Московский Театр-Студия на Юго-Западе в помещении Театра Иллинойсского университета (г.Чикаго)
Мэри Шен Барнидж
Может быть, американские актеры воспитаны на том, что играя русские пьесы, следует больше оставлять внутри, чем показывать снаружи. А может, мы просто строим наше представление о русском театре на образцах XIX века — Толстом, Тургеневе и Чехове — в неуклюжих английских переводах и окаменевших постановках «по Станиславскому». Как бы то ни было, но если Московский Театр-Студия на Юго-Западе, представляющий сейчас в Чикаго при поддержке UIC три своих «полнометражных» спектакля, хоть немного изменит американское восприятие русской драмы, он уже сослужит нам огромную службу.
Молодой, шумный, полный энтузиазма московский театр-студия — это не воспитанная в классических традициях и пользующаяся государственной поддержкой труппа.
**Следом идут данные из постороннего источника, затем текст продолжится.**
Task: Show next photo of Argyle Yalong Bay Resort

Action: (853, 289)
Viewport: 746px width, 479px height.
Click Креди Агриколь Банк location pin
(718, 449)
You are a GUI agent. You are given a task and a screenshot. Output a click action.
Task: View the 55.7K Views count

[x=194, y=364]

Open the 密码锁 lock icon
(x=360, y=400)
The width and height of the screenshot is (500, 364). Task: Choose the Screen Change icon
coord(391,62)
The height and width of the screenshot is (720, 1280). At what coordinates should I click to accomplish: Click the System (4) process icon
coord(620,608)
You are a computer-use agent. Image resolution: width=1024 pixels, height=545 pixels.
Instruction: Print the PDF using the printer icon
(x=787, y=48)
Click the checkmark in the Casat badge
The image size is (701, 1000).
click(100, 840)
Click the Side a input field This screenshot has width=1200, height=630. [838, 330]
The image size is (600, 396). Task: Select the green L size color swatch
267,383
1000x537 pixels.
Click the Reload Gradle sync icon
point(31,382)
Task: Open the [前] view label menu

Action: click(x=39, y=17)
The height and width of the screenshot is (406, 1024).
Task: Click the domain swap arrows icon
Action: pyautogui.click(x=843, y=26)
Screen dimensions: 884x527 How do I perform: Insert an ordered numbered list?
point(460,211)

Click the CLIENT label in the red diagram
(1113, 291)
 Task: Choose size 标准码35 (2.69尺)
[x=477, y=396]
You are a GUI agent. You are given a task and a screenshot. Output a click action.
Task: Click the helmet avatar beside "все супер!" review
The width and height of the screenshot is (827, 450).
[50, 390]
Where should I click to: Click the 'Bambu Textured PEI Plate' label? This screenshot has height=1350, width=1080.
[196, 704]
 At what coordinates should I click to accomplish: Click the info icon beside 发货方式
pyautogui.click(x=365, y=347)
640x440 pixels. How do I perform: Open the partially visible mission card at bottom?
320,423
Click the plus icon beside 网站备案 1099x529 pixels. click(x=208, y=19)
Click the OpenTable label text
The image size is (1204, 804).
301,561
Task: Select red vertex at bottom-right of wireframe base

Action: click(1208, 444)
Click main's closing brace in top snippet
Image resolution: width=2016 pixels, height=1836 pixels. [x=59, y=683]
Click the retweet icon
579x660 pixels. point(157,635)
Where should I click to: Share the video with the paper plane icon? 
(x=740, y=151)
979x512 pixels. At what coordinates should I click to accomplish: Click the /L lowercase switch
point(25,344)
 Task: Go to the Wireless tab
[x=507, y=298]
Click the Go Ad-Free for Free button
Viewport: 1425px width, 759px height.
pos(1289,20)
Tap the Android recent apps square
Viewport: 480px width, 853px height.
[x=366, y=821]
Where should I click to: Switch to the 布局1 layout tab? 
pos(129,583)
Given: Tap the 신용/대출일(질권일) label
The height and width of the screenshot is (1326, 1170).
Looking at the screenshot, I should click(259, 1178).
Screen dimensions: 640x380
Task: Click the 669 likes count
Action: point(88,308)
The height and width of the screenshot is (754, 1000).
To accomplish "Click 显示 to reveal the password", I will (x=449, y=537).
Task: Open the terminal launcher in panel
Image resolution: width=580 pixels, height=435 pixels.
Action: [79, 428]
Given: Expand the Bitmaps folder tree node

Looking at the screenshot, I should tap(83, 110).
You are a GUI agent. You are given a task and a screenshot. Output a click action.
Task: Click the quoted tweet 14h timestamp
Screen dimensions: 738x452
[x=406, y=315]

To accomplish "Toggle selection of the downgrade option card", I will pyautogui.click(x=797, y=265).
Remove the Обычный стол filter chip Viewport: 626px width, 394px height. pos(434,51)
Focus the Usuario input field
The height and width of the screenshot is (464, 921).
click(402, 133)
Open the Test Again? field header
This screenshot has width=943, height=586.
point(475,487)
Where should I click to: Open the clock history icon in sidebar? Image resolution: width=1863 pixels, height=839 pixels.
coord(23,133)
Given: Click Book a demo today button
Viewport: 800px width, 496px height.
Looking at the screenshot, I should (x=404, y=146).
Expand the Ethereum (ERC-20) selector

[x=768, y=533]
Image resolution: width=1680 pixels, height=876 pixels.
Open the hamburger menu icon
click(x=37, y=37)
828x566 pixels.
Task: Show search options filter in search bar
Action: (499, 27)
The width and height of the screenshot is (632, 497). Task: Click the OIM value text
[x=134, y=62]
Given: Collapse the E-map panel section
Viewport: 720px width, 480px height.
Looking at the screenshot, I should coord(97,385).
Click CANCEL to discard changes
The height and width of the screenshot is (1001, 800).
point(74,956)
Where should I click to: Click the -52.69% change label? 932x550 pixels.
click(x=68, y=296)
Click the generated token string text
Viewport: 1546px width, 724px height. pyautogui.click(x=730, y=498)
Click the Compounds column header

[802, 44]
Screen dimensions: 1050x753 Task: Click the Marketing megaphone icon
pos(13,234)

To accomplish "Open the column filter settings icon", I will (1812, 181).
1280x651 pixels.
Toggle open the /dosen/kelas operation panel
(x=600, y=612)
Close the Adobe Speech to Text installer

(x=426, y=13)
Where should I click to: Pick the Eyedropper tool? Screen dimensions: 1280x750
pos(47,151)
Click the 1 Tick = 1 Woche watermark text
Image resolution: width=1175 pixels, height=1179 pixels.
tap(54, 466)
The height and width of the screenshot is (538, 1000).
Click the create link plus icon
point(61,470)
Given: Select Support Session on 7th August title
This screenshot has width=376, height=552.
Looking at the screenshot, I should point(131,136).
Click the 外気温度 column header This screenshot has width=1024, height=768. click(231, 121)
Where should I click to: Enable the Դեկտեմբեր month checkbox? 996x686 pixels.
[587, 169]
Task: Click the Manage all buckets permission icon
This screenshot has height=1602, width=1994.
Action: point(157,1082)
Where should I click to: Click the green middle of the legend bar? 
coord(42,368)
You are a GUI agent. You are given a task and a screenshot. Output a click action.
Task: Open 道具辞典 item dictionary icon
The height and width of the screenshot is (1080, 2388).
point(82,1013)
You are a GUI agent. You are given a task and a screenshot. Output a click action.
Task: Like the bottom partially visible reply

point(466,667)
Возникшая в конце 70-х годов под художественным руководством В.Беляковича, эта группа артистов — многие из которых не имели театрального образования и работали днем шоферами, библиотекарями, конторскими служащими и рабочими на заводе — успешно превратила подвал овощного магазина на Юго-Западе Москвы в театр. Они привлекли внимание лучших театральных критиков своими постановками пьес, ранее запрещенных правительством, и в 1985 году стали первым финансово независимым театром в России с 1917 года. Вот корни, которые питают этот театр после такой засухи, какую большинство американских коллективов способны разве что вообразить.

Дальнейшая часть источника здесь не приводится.